You're Watching - Tricks and Tools of Pentesters
The workshop provides a comprehensive technical understanding of a security check of IT systems - a so-called Penetration Test (Pentest).
The two-day workshop is aimed mainly at the IT staff of small and medium businesses who want to check or improve their IT security and get an understanding of how pentesting works. The workshop consists of practical and theoretical parts. The theoretical parts teach pentesting basics and give an introduction to different software tools.
The participants then use these tools to access a laboratory network and put the aquired knowledge into practice. We provide the necessary hardware and software. Each participant will receive a certificate of attendance and can take an optional exam to obtain a certificate of qualification.
course contents
The two-day workshop consists of six lessons and an optional exam. They are described in more detail below.
Lesson 1 - Introduction
This lesson explains the nature and structure of a penetration test and gives an overview of the pentesting tools used in the course of the workshop. Examples of tools are: Kali, Aircrack-ng, Nmap, Sqlmap and Metasploit.
Lesson 2 - Kali
First, the lecturers demonstrate how to start and navigate Kali. The participants then have the possibility to familiarize themselves with Kali and its tools using the provided laptops.
Lesson 3 - WLAN
The lesson begins with an explanation of the tool Aircrack-ng and of common weak points in a WLAN followed by a demonstration of Aircrack-ng in practice. After that the participants use Aircrack-ng to check the provided laboratory WLAN for security issues.

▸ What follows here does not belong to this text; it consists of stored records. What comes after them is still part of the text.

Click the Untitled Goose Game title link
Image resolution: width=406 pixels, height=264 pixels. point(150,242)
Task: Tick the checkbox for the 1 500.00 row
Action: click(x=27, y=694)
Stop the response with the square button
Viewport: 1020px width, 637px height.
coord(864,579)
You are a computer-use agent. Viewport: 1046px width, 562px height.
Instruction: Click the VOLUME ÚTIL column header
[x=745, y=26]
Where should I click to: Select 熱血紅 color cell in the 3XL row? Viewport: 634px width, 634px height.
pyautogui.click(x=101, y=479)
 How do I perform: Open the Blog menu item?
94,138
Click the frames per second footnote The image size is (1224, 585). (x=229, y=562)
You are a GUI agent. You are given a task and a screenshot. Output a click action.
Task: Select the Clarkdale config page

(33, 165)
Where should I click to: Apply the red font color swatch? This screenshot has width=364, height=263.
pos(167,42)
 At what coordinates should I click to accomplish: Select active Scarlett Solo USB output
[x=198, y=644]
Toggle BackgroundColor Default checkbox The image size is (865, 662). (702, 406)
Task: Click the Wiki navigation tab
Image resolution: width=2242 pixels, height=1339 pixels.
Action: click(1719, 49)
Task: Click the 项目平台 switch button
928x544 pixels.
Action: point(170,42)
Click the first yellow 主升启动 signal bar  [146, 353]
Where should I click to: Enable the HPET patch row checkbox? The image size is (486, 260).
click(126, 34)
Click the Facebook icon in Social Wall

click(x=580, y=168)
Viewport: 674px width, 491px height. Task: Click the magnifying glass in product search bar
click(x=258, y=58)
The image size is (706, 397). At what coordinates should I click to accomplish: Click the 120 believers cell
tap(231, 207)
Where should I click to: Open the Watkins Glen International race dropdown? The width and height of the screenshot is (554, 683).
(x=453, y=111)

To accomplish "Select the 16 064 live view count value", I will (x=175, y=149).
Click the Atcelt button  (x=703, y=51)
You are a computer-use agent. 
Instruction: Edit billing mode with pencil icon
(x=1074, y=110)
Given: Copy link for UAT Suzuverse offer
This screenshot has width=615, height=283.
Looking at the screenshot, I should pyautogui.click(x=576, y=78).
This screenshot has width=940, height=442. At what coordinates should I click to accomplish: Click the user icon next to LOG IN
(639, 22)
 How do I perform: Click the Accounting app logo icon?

Lesson 4 - Scanning a network
This lesson is about collecting information in a network. It gives an introduction to the tool Nmap including the functionality for scanning a network and how to interpret the scan results. In the practical part the participants use Nmap to scan a laboratory network and interpret their findings.
Lesson 5 - Web security
This lesson has two topics from the field of web security, securing website content (SQL Injection) and secure transmission on the Web (HTTPS).
It begins with an explanation of what an SQL injection is and a demonstration of the tool Sqlmap. A discussion on why HTTPS is important and a demonstration on how to check websites for their safety follows. Participants then use sqlmap to test a web portal for exploitable SQL injection vulnerabilities. The lesson concludes with testing website security using SSL Labs.
Lesson 6 - Metasploit
The lesson starts by showing where to get information on current vulnerabilities, followed by an overwiew of the metasploit framework and its functionality. After a demonstration of a network scan and exploit by example of EternalBlue, the participants use Metasploit to perform attacks in the laboratory network themselves.
Examination - Performing a pentest
Optionally, the participants can take part in an exam to receive a corresponding certificate of qualification. The exam takes place online within a timeframe of four weeks. For this purpose, the participants are provided with a VPN access to a network representing the IT of a small company in order to perform a pentest. To pass the exam, the participants need to go through all stages of an actual pentest, including contract preparation, finding at least 5 security vulnerabilities, and the preparation of a final report.